Many Americans don’t know much about what goes on in other countries except when the nationwide mainstream media tells them what they’re “supposed” to hear (you know, like other countries have gun control, so the U.S. “should,” too). Because of this, much of what you’ll read in this story may surprise you.
See, terrorism is common in many parts of the world, and political infighting often becomes violent in other countries. Yes, in other countries where gun control is practiced by the government. So, who has the guns in those countries? You guessed it: only the government and criminals (and, in some cases, those are the same people).
But people in at least one of those countries are waking up to the reality of why they need to have firearms of their own and not to just trust their governments. Masara Kim writes,
The years-long clamor by Nigerian citizens for the right to bear arms has begun to sound like a roar.
“If the Government cannot protect us, we will use any means to protect ourselves,” Rev. Polycarp Lubo said at a mass funeral in Yelwan Zangam for victims of terrorist attacks by gunmen.
“We are not telling our people to be lawless, but if anyone says your life is not of value, his too should not be accorded any value. Our people have to rise up and defend themselves instead of sleeping and waiting on the government for protection.”
Outraged citizens protesting lax law enforcement and restraints on gun ownership carried the corpses of their friends and neighbors killed by gun-carrying terrorists to the doors of the Government House in Jos, Nigeria, on Aug. 25.
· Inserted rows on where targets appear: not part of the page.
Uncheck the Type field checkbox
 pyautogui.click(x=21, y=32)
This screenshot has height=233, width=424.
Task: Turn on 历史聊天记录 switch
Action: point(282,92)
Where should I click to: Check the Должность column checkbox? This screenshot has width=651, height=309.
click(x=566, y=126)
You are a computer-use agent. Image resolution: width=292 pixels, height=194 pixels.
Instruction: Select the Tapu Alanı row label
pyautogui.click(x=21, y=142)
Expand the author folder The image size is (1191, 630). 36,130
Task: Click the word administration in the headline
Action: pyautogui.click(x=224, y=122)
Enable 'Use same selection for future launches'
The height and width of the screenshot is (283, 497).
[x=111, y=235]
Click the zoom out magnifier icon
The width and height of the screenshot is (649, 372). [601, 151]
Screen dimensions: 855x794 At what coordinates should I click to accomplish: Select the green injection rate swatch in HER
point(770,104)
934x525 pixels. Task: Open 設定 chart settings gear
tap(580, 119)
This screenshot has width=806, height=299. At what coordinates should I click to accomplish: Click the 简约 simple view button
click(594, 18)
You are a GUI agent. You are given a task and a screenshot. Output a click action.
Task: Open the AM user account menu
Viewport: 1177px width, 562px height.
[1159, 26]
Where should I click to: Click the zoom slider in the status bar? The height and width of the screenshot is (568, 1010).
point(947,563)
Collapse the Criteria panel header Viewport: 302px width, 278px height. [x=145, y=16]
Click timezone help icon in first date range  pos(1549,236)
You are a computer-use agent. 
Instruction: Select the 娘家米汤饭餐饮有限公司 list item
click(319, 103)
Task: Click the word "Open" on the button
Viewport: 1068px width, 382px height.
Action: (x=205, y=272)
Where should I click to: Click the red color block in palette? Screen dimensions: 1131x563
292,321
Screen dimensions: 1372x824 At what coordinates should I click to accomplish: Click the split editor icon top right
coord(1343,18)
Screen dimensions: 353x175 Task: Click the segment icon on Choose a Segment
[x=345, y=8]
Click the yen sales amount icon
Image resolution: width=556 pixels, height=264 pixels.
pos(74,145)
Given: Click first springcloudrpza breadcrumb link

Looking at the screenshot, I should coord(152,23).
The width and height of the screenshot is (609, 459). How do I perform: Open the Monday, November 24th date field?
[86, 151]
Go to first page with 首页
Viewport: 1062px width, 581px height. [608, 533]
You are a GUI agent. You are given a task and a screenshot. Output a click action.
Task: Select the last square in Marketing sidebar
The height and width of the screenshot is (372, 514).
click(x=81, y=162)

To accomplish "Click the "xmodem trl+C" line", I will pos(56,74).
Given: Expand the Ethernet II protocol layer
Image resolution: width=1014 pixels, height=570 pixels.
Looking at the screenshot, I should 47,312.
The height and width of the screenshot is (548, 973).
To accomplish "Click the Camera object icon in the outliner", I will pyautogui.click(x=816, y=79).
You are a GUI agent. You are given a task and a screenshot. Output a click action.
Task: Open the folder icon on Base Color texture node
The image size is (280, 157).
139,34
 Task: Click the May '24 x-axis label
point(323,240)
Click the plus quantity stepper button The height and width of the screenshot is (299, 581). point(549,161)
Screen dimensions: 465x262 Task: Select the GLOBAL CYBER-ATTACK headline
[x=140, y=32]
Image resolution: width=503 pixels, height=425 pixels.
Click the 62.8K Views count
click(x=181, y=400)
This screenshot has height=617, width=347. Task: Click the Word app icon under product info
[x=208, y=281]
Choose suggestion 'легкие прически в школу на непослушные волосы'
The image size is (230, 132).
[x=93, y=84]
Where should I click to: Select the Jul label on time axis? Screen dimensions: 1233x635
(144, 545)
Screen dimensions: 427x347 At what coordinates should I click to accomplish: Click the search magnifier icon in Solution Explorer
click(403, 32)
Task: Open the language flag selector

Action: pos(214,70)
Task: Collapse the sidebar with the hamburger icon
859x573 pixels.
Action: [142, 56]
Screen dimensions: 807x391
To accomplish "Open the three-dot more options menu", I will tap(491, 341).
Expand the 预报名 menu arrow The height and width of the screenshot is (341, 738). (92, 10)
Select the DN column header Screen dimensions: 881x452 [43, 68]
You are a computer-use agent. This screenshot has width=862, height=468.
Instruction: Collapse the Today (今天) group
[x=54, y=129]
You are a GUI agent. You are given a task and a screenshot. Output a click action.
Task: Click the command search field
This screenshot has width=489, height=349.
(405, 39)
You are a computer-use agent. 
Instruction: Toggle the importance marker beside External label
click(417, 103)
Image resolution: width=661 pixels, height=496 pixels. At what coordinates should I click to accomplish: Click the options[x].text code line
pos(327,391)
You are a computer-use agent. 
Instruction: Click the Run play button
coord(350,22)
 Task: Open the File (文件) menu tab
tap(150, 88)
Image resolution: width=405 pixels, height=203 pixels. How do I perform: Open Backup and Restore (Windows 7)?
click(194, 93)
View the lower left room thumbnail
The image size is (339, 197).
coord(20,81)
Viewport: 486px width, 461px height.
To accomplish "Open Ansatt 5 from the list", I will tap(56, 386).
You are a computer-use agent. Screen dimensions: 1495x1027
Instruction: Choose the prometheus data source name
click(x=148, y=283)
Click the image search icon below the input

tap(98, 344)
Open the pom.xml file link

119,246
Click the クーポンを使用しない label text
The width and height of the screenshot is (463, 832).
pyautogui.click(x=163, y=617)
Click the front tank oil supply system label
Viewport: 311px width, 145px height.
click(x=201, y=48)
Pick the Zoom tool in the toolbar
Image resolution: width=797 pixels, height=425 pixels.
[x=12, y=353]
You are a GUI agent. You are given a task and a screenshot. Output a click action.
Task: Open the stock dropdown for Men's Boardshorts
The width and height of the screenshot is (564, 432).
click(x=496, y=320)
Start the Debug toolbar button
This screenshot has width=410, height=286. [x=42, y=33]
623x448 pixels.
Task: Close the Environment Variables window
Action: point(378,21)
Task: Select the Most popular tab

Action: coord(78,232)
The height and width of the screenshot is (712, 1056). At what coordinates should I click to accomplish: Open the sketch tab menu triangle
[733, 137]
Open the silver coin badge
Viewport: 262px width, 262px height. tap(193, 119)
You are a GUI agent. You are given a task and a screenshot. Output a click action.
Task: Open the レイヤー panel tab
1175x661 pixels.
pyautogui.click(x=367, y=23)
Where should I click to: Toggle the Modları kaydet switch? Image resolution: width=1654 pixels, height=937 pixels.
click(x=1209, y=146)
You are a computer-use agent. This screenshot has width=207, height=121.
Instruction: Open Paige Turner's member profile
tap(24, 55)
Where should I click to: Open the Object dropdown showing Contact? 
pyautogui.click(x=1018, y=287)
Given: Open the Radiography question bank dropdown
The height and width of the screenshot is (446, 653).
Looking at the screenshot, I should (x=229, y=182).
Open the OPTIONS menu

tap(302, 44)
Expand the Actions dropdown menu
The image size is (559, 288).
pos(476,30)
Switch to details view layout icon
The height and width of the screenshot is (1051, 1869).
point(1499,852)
The latest attack by Fulani militants, Nigeria’s deadliest insurgent group, killed 36 people in a northern suburb on the outskirts of Jos, the capital of Plateau state, on Aug. 24. The attack was among a series in the state that has killed a combined 150 people from July 31, according to Markus Kanda, the chairman of the Youth Wing of the Christian Association of Nigeria (CAN).
“We are tired of telling our members to calm down each time there is an attack,” Lubo, the chairman of the Christian Association of Nigeria (CAN), told journalists in Jos.
More than 500 protestors gathered again on Aug. 30 at the entrance of the State Legislature in Jos to demand that they be allowed to defend themselves against attacks.
If this situation doesn’t sound familiar enough to people in the U.S., then, maybe, this next bit of information will sound suspiciously like Portland, Chicago, or Baltimore. Kim continues:
“They say we should not carry arms, yet they have not shown commitment to protect us. If you carry a cutlass to defend yourself, even during armed attack, the government will arrest you. But those who kill with AK-47s are still free out there, and when you talk they come after you,” [protester Martha] David said.
Personal firearm ownership is for the purpose of personal protection, whether protection is needed from criminals or from government tyranny. The Declaration of Independence and the Second Amendment to the Constitution make that abundantly clear.
Maybe, it’s time that Americans were more vocal that we aren’t going to tolerate our rights being trampled on anymore especially when those who take our rights leave us defenseless.